=== Exercise input ===
:::

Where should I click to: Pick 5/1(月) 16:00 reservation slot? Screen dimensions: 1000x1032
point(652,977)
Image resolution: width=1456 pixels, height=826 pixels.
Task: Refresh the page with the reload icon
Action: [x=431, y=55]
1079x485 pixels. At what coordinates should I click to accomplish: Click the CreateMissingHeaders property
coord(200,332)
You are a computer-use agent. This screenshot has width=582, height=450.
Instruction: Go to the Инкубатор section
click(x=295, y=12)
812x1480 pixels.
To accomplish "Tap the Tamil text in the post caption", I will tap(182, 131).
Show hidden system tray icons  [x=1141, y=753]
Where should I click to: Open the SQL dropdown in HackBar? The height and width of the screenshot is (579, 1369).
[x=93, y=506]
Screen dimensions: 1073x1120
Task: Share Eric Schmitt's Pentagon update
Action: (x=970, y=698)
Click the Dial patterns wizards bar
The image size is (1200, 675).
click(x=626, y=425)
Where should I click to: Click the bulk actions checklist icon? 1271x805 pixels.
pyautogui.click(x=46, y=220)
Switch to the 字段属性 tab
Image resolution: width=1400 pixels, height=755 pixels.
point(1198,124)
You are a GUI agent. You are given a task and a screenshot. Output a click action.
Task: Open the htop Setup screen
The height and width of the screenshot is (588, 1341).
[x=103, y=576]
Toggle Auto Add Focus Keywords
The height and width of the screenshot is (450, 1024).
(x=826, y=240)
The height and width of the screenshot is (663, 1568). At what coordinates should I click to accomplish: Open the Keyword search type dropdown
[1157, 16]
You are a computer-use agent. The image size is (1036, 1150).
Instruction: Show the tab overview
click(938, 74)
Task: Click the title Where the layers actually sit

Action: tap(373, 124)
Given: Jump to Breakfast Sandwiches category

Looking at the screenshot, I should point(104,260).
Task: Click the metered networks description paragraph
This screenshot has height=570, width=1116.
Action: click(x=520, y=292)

:::

=== Instructions for the task ===
Every entry in the listing must be retyped exactly.

=== Task result ===
Where should I click to: Pick 5/1(月) 16:00 reservation slot? Screen dimensions: 1000x1032
point(652,977)
Image resolution: width=1456 pixels, height=826 pixels.
Task: Refresh the page with the reload icon
Action: [x=431, y=55]
1079x485 pixels. At what coordinates should I click to accomplish: Click the CreateMissingHeaders property
coord(200,332)
You are a computer-use agent. This screenshot has width=582, height=450.
Instruction: Go to the Инкубатор section
click(x=295, y=12)
812x1480 pixels.
To accomplish "Tap the Tamil text in the post caption", I will tap(182, 131).
Show hidden system tray icons  [x=1141, y=753]
Where should I click to: Open the SQL dropdown in HackBar? The height and width of the screenshot is (579, 1369).
[x=93, y=506]
Screen dimensions: 1073x1120
Task: Share Eric Schmitt's Pentagon update
Action: (x=970, y=698)
Click the Dial patterns wizards bar
The image size is (1200, 675).
click(x=626, y=425)
Where should I click to: Click the bulk actions checklist icon? 1271x805 pixels.
pyautogui.click(x=46, y=220)
Switch to the 字段属性 tab
Image resolution: width=1400 pixels, height=755 pixels.
point(1198,124)
You are a GUI agent. You are given a task and a screenshot. Output a click action.
Task: Open the htop Setup screen
The height and width of the screenshot is (588, 1341).
[x=103, y=576]
Toggle Auto Add Focus Keywords
The height and width of the screenshot is (450, 1024).
(x=826, y=240)
The height and width of the screenshot is (663, 1568). At what coordinates should I click to accomplish: Open the Keyword search type dropdown
[1157, 16]
You are a computer-use agent. The image size is (1036, 1150).
Instruction: Show the tab overview
click(938, 74)
Task: Click the title Where the layers actually sit

Action: tap(373, 124)
Given: Jump to Breakfast Sandwiches category

Looking at the screenshot, I should point(104,260).
Task: Click the metered networks description paragraph
This screenshot has height=570, width=1116.
Action: click(x=520, y=292)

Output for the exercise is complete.